-- WHAT TO WORK ON --
Find "Instruction: Close the online video dialog" in the entries below; copy that line through the last, exactly, with no pictures.
<<<<
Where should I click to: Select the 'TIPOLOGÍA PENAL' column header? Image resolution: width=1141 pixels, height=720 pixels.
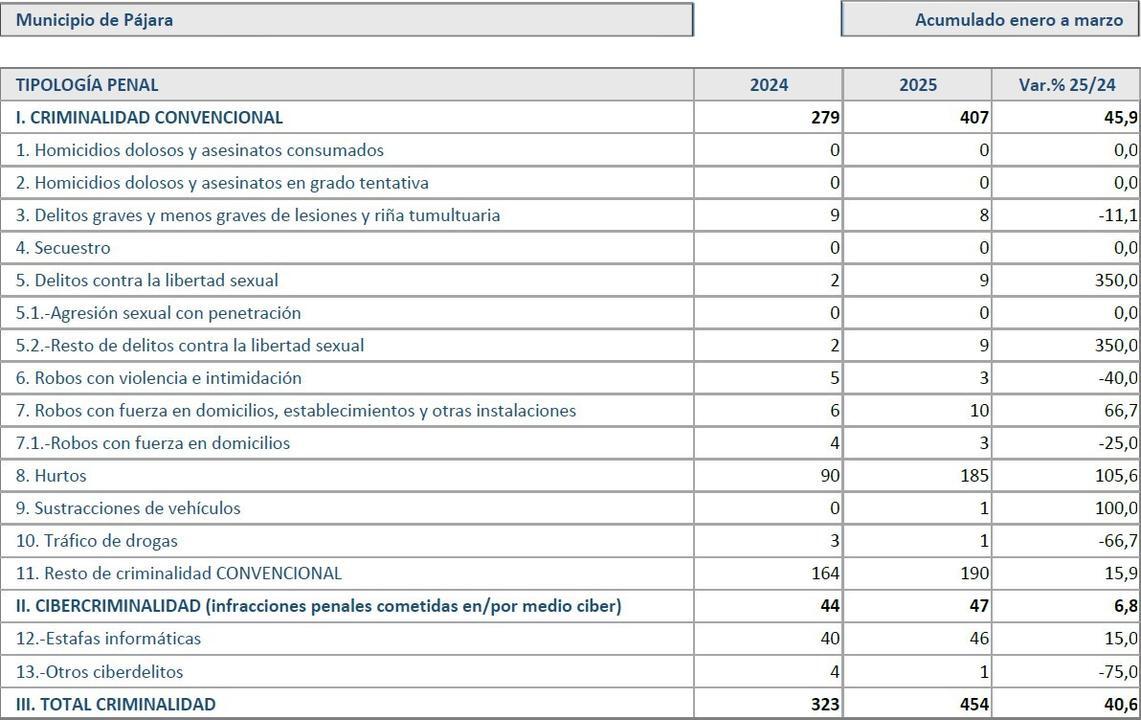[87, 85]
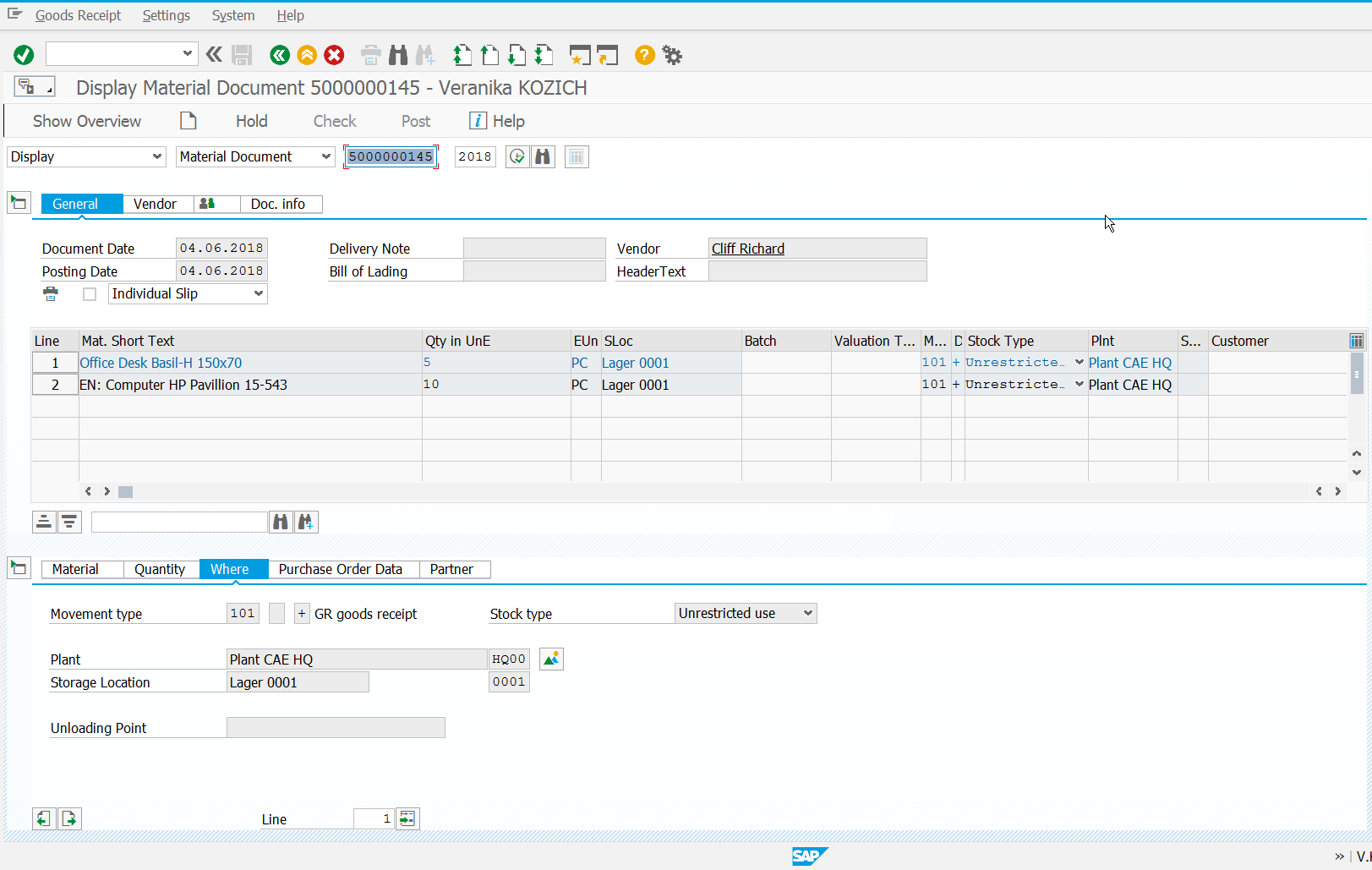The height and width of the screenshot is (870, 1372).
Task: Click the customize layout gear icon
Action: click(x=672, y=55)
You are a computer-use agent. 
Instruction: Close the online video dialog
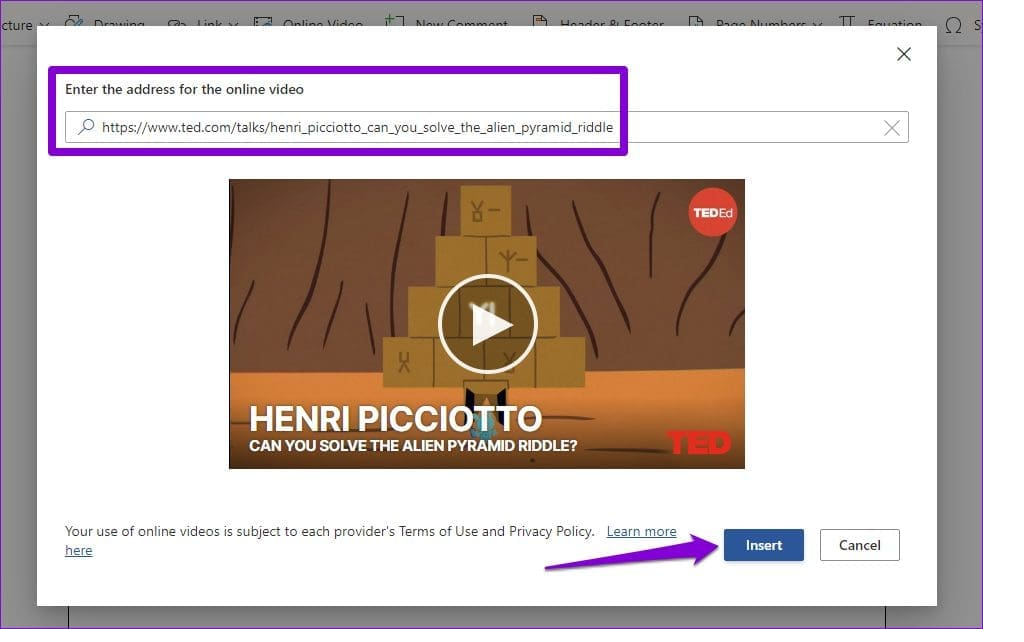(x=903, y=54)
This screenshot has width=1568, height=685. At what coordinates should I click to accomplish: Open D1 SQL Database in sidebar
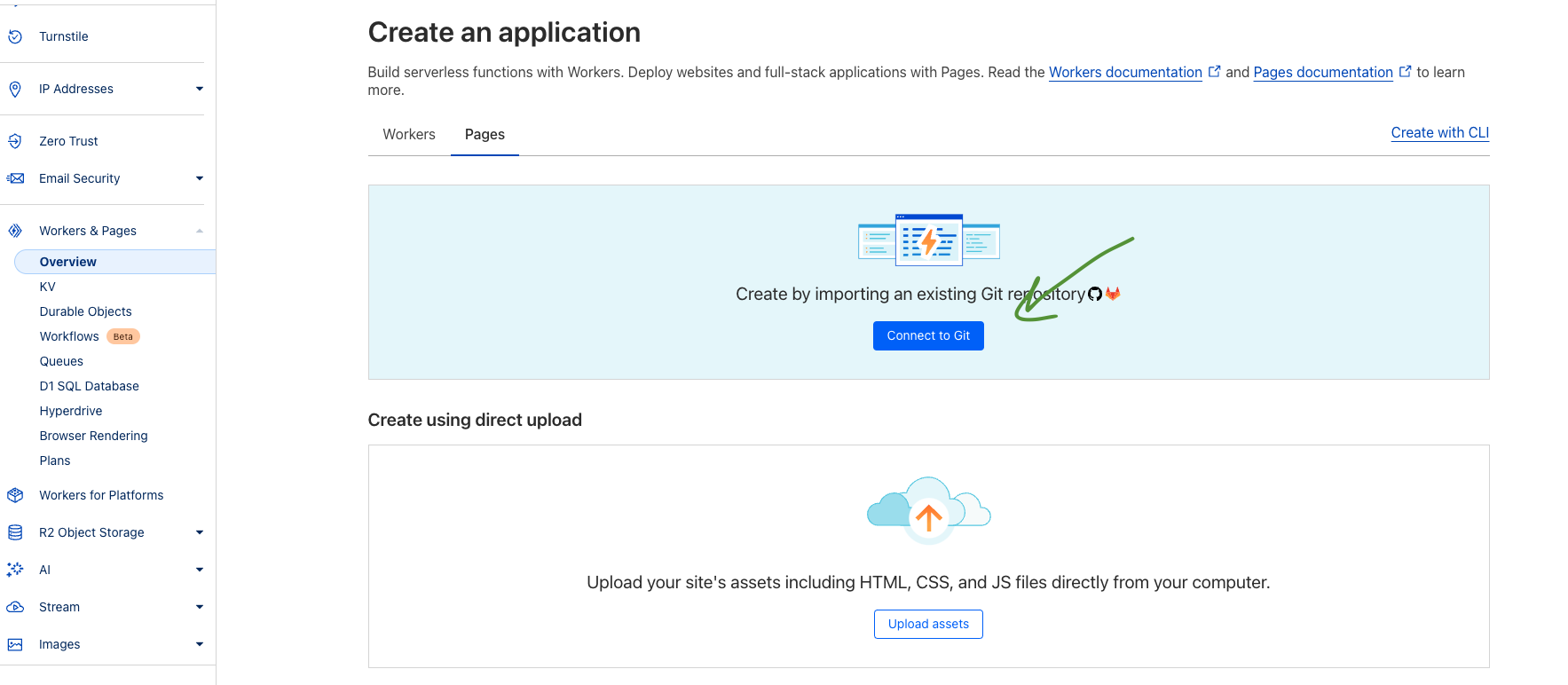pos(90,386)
>>>>
-- FINAL ANSWER --
Instruction: Close the online video dialog
(x=903, y=54)
This screenshot has width=1568, height=685. At what coordinates should I click to accomplish: Open D1 SQL Database in sidebar
pos(90,386)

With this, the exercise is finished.